Gorky's star has declined in recent years, so it is highly commendable that this adventurous and ambitious fringe theatre company, Theatre Collection, have chosen to give us a rare chance to see this classic European play. There are 13 actors in the large cast and directors Victor Sobchak and Shaban Arifi have created an exciting, visceral piece of theatre within a limited stage space. The text has not only been thoughtfully cut to make it manageable, but has had its translation sharpened to bring it up to date. The directors boldly see the play as relevant to today: the gradual erosion of living standards, government austerity plans and economic cuts which are forcing more and more people into despair and hardship as they drop into the 'lower depths' of society.

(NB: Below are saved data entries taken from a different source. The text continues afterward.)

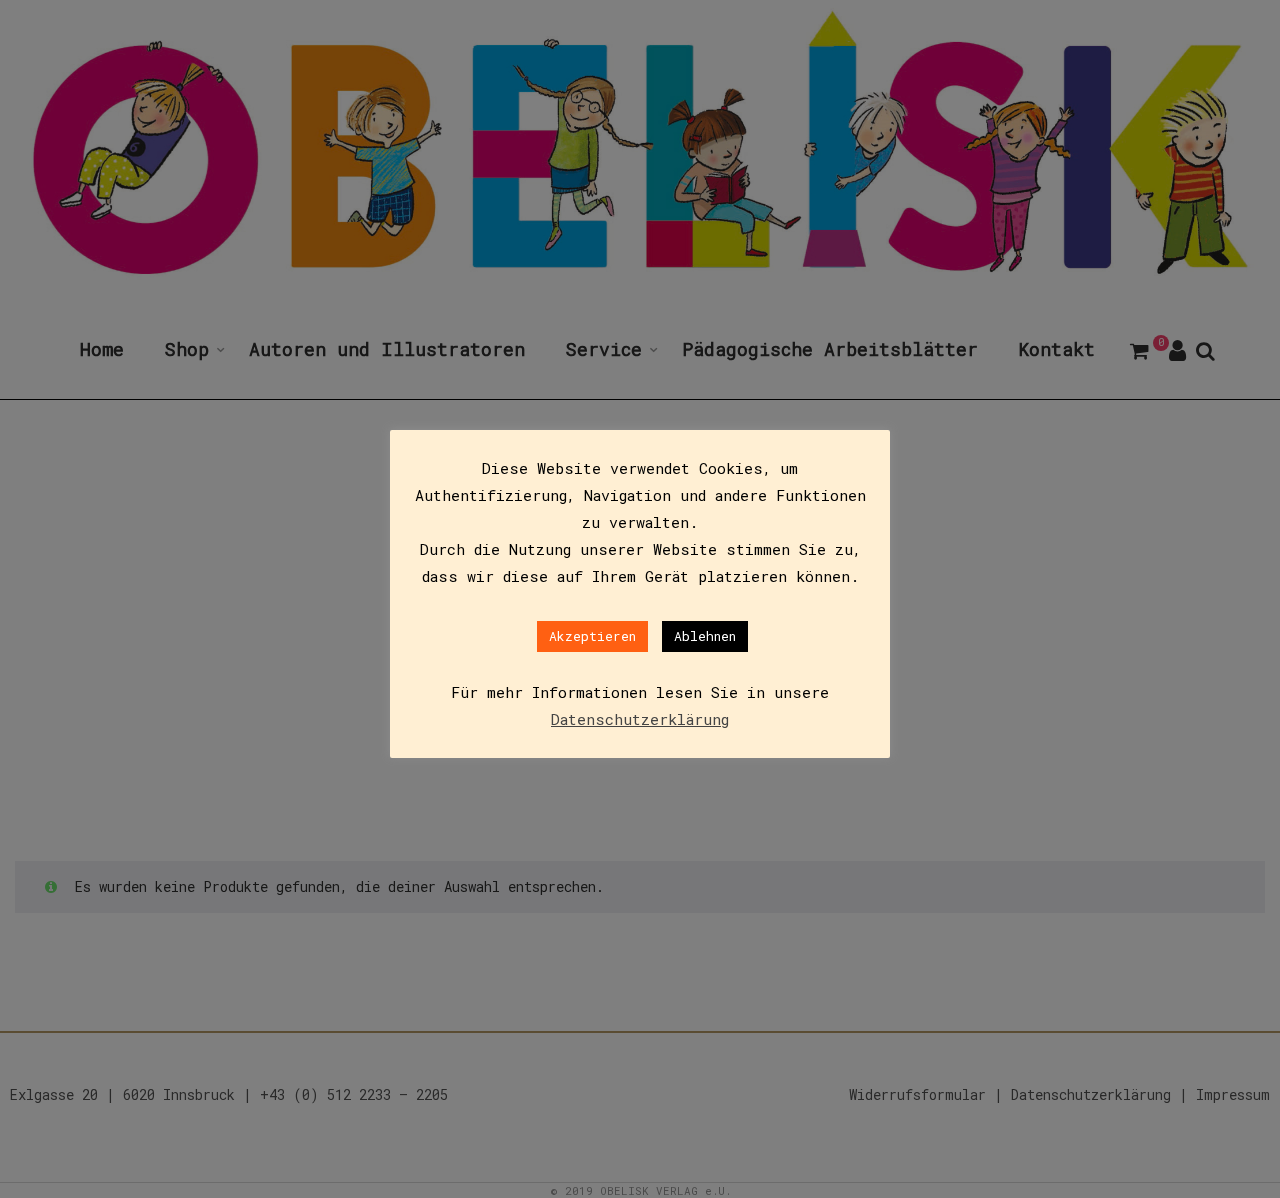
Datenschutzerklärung (640, 719)
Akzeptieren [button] (592, 636)
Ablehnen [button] (705, 636)
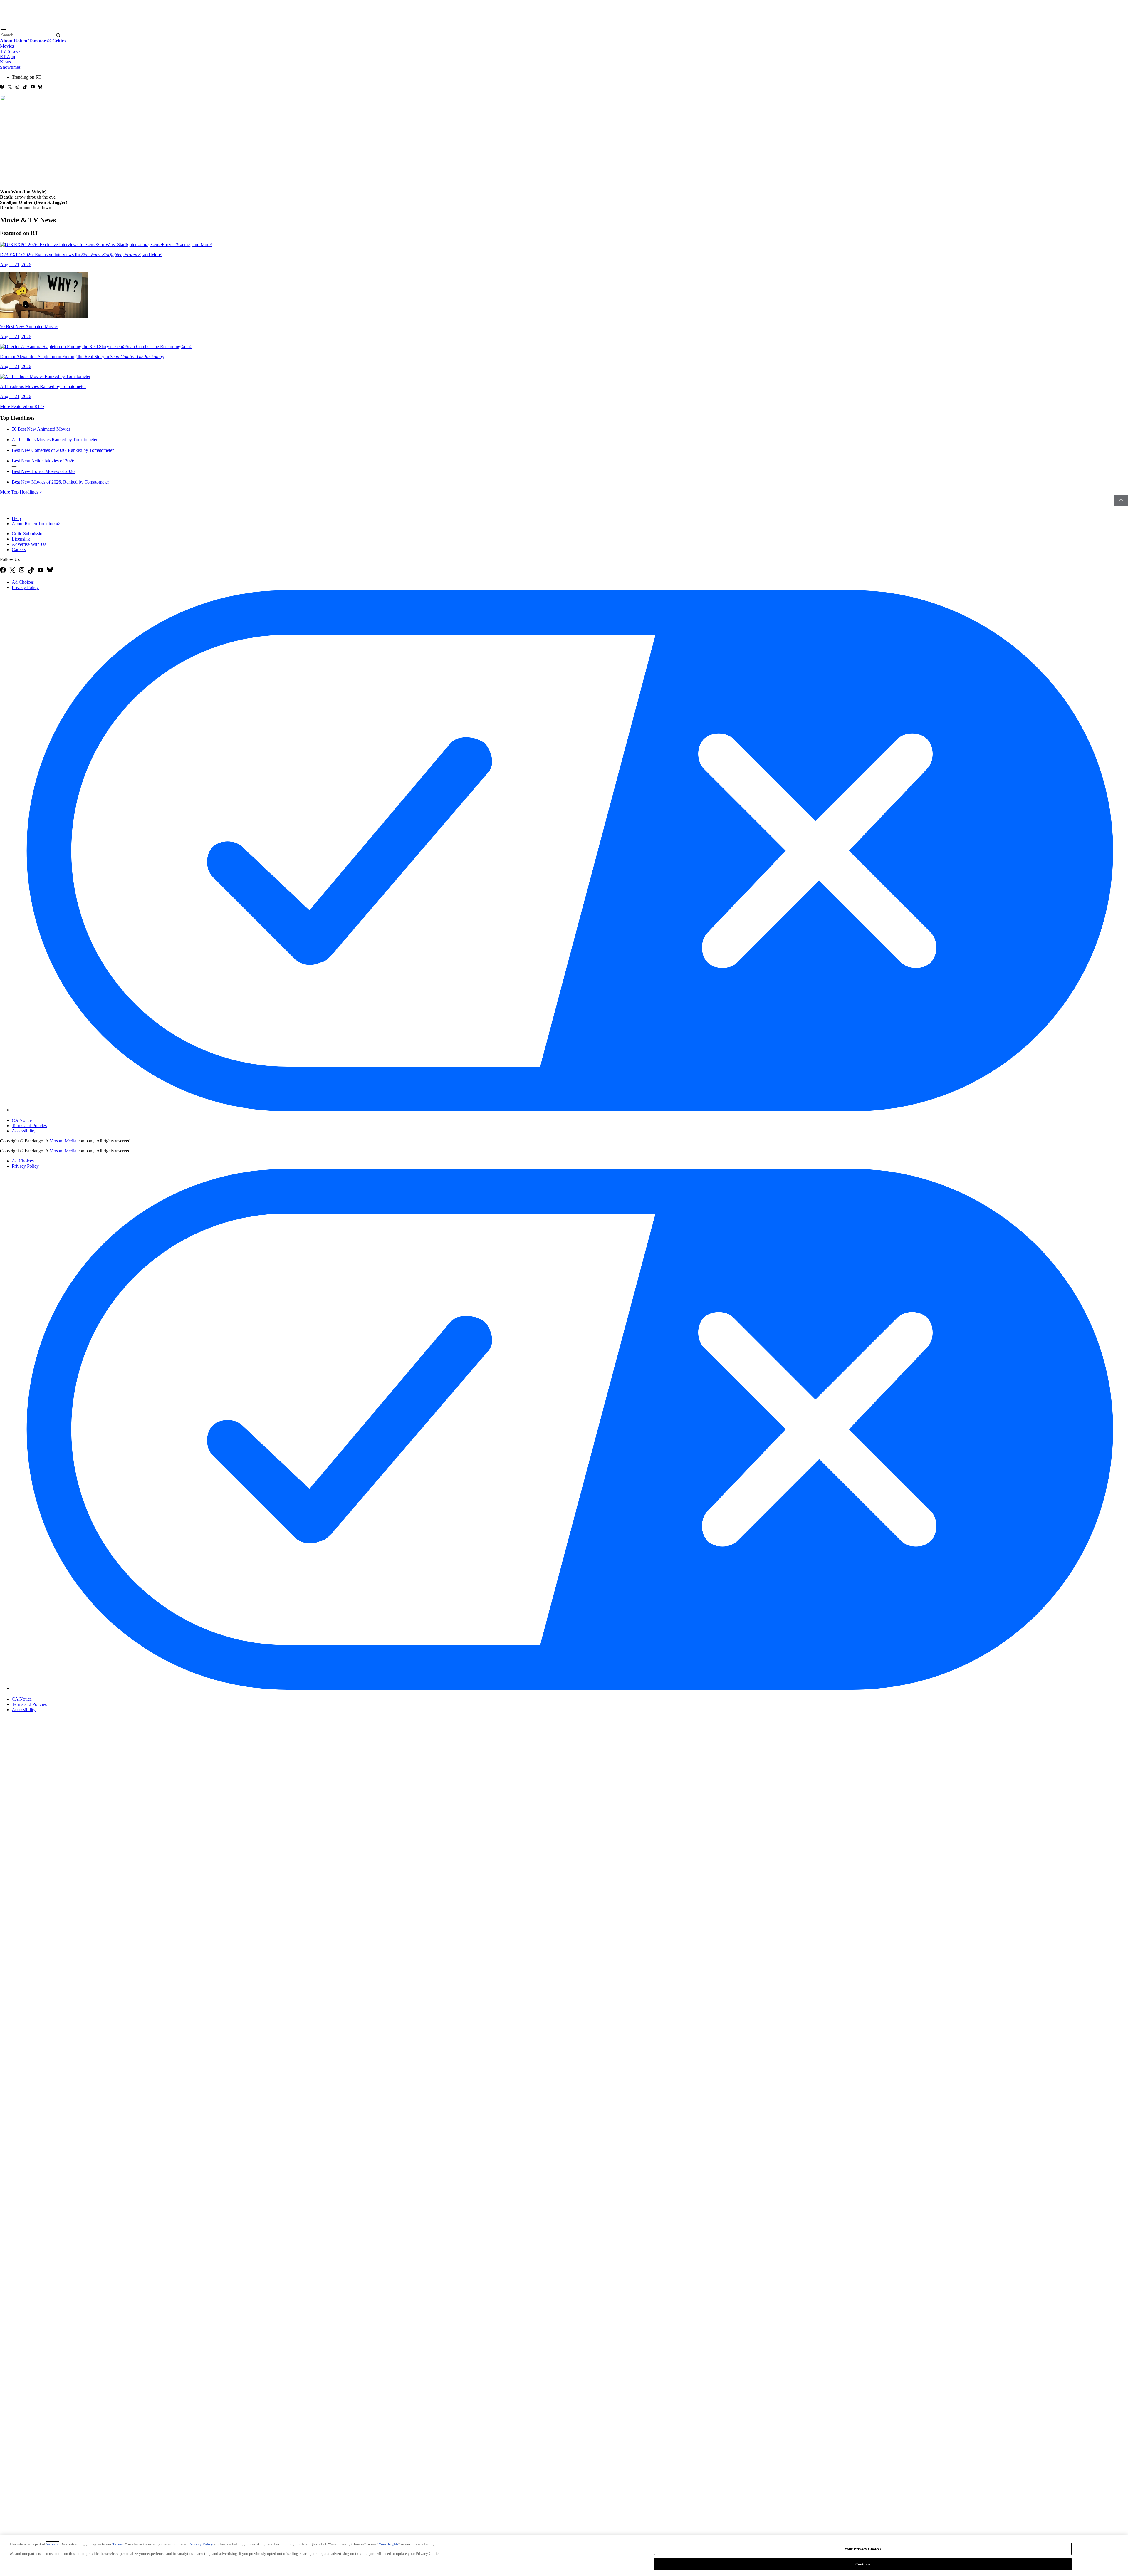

There is some sharp character acting here in an effective ensemble piece and this is crucial as the richly depicted characters and the interaction between them are at the play's centre. It seems unfair to single out some actors rather than others, but I particularly liked Jacob Taee's Vassily, played as a noble, romantic and emotionally needy thief (who looks much like the youthful Gorky) and Martin Foreman's Luka, the old man/tramp, a monk-like spiritual figure whose questions prompt much of the action. Mark Forester- Evans (Dimitry) and Casey Dearing (Olga) create a memorably nasty pairing of landlord and landlady. Ellen Sussam's Katya is a beautiful, feisty but nervy prostitute, while Nicholas Kempsey's Satin is the deeply angry con-man with surprising potential for political consciousness. Jacob Trennery puts on his airs and graces successfully as the former aristocrat come alcoholic and Jacqueline Coomb's Tatyana is the strong and resourceful woman who will eventually profit from disaster. The directorial decision to use a wide range of English accents both regional and in terms of social class is an effective one; descent into these depths can happen to anyone.

In the end the play is certainly gloomy, but this is alloyed by mordant humour, the passion of the characters and their resilience to the life they lead. Some of them may need illusions in order to get through their miserable days and some may dream about personal or political or social change: these stories are the stuff of their lives. This cogent production successfully brings out the urgency and vitality of Gorky's most important play.